*TO DO*
a - In the patch review, what two benefits does the reviewer say come from keeping the curve braces?
b - Rewrite the part of the patch review that opens with the words "I'd keep the" and closes with "core in the same NUMA node.", putting "braces" in place of "curve braces".

I'd keep the curve braces. That would minimize your patch and preserve
more history.

>  
>  	/*
>  	 * If WAKE_SYNC, try to migrate the wakee to the waker's CPU.
> @@ -507,15 +474,6 @@ static s32 scx_select_cpu_dfl(struct task_struct *p, s32 prev_cpu,
>  				goto cpu_found;
>  		}
>  
> -		/*
> -		 * Search for any fully idle core in the same NUMA node.
> -		 */
> -		if (numa_cpus) {
> -			cpu = scx_pick_idle_cpu(numa_cpus, node, SCX_PICK_IDLE_CORE);
> -			if (cpu >= 0)
> -				goto cpu_found;
> -		}
> -
>  		/*
>  		 * Search for any full idle core usable by the task.
>  		 *
> @@ -545,17 +503,12 @@ static s32 scx_select_cpu_dfl(struct task_struct *p, s32 prev_cpu,
>  			goto cpu_found;
>  	}
>  
> -	/*
> -	 * Search for any idle CPU in the same NUMA node.
> -	 */
> -	if (numa_cpus) {
> -		cpu = pick_idle_cpu_from_node(numa_cpus, node, 0);
> -		if (cpu >= 0)
> -			goto cpu_found;
> -	}
> -
>  	/*
>  	 * Search for any idle CPU usable by the task.
> +	 *
> +	 * If NUMA aware idle selection is enabled, the search will begin
> +	 * in prev_cpu's node and proceed to other nodes in order of
> +	 * increasing distance.

Again, this definitely not a redundancy removal. This is a description
of new behavior, and should go with the implementation of that
behavior.

>  	 */
>  	cpu = scx_pick_idle_cpu(p->cpus_ptr, node, 0);
>  	if (cpu >= 0)
> -- 
> 2.47.1

*STORED RECORDS*
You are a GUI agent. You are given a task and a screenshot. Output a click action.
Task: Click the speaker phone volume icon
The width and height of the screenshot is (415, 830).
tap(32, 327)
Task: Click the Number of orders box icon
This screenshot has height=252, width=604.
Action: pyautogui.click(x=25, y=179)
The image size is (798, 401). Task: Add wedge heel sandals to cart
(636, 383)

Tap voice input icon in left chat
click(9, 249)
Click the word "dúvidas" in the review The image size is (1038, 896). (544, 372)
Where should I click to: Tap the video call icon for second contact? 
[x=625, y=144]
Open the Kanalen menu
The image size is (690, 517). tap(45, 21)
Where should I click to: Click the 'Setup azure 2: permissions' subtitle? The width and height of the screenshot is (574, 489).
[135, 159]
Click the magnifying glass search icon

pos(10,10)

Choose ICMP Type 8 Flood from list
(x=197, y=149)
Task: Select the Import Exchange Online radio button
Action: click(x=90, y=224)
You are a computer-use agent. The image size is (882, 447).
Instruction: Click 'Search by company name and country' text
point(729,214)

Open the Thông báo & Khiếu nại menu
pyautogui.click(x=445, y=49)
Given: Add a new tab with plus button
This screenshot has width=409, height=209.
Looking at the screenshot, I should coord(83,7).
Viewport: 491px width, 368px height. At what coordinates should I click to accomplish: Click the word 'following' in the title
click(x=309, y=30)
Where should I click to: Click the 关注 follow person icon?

*ANSWERS PROVIDED*
a - It would minimize the patch and preserve more history.

b -
I'd keep the braces. That would minimize your patch and preserve
more history.

>  
>  	/*
>  	 * If WAKE_SYNC, try to migrate the wakee to the waker's CPU.
> @@ -507,15 +474,6 @@ static s32 scx_select_cpu_dfl(struct task_struct *p, s32 prev_cpu,
>  				goto cpu_found;
>  		}
>  
> -		/*
> -		 * Search for any fully idle core in the same NUMA node.